- Data supplied:
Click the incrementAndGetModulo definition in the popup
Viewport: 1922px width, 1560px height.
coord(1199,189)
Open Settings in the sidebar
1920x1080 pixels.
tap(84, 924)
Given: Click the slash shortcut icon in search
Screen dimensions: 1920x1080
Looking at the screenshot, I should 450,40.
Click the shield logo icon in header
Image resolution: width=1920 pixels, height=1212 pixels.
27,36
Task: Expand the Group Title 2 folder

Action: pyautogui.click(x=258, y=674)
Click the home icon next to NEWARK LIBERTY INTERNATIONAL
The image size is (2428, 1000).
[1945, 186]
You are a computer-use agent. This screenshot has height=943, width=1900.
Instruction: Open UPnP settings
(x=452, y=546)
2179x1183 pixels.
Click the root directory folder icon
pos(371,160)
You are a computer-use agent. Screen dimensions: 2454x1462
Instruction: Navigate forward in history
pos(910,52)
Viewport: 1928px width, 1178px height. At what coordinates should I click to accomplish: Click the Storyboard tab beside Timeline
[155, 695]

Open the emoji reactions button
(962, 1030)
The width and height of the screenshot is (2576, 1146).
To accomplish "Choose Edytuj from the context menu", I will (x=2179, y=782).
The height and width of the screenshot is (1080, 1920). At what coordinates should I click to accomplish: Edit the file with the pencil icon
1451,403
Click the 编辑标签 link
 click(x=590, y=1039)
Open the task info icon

- Work to be completed: The first line of the records begins the span, and the line containing "You are a computer-use agent. Screen" ends it. Reproduce that span exactly, both ends included.

- Reply to the task:
Click the incrementAndGetModulo definition in the popup
Viewport: 1922px width, 1560px height.
coord(1199,189)
Open Settings in the sidebar
1920x1080 pixels.
tap(84, 924)
Given: Click the slash shortcut icon in search
Screen dimensions: 1920x1080
Looking at the screenshot, I should 450,40.
Click the shield logo icon in header
Image resolution: width=1920 pixels, height=1212 pixels.
27,36
Task: Expand the Group Title 2 folder

Action: pyautogui.click(x=258, y=674)
Click the home icon next to NEWARK LIBERTY INTERNATIONAL
The image size is (2428, 1000).
[1945, 186]
You are a computer-use agent. This screenshot has height=943, width=1900.
Instruction: Open UPnP settings
(x=452, y=546)
2179x1183 pixels.
Click the root directory folder icon
pos(371,160)
You are a computer-use agent. Screen dimensions: 2454x1462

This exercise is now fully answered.